Preaching against the Cross
by Ronald F. Marshall (September / October 2003 • Volume 19 • Number 5)
Some see Christ's crucifixion, the center of our proclamation, as depicting a God who uses violence and abuse. The author critiques these charges and suggests a way to preach the story as it has been given to us
Why is it that many more people are in church on Easter than on Good Friday? Could it be that we cannot stand hearing Isaiah 53 read on Good Friday? That reading is cast in the Good Friday liturgy to say that it was Jesus who was "stricken, smitten by God, and afflicted" for our salvation.1 It was Jesus and not some anonymous suffering servant in ancient Israel.

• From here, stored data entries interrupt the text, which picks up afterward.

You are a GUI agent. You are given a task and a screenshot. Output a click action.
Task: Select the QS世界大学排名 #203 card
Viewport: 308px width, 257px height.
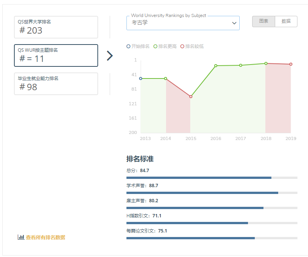(56, 27)
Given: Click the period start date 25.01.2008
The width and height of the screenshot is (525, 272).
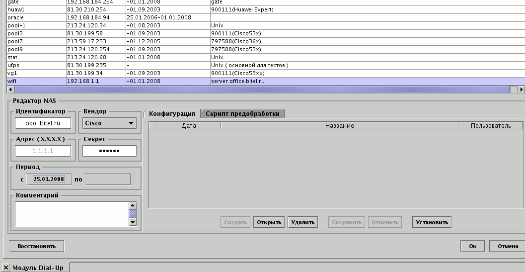Looking at the screenshot, I should (48, 179).
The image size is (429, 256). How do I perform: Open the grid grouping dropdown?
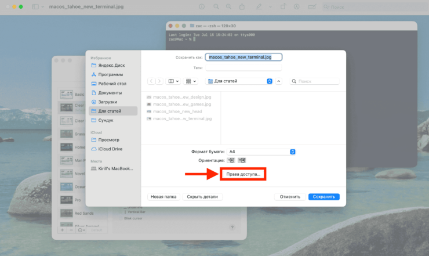click(191, 81)
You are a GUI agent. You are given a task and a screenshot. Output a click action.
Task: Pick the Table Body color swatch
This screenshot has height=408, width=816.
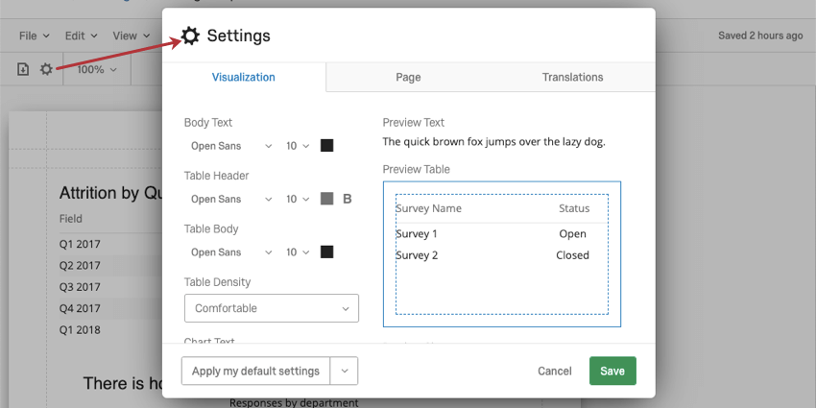tap(326, 252)
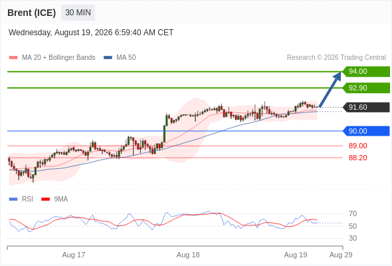This screenshot has width=392, height=266.
Task: Click the red MA 20 legend swatch
Action: [13, 58]
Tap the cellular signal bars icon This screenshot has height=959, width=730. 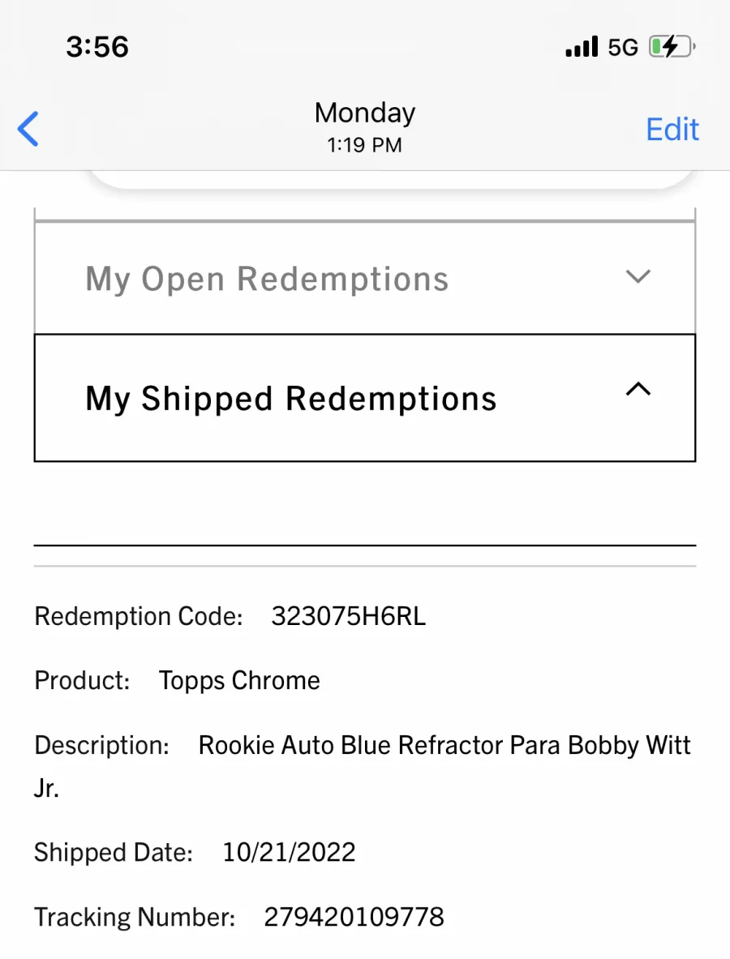582,47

This divine attack on Jesus is hard to swallow. It leads to the bizarre belief that Jesus came "to save us from God."2 Jesus takes the punishment we had coming from God for our sinfulness. Rather than endure such a grotesque thought, Good Friday is skipped for Easter. Some churches aren't even open on Good Friday. Can you blame them?
Theological Revisions
But boycotting Good Friday is not enough. Many also want to change the message of Good Friday. S. Mark Heim is one of the most creative. Instead of having Jesus writhe on the cross — suffering under divine punishment — Heim imagines him as salvific fruit. This new paradigm unfolds miraculously. First Jesus turns himself into a mustard seed that carries divinity within. Next his followers throw the seed into a hole on a stony hill. Then a tree grows up from the seed, and its fruit is Jesus. Whoever eats of this fruit discovers God within — and enjoys the wonders of eternal life.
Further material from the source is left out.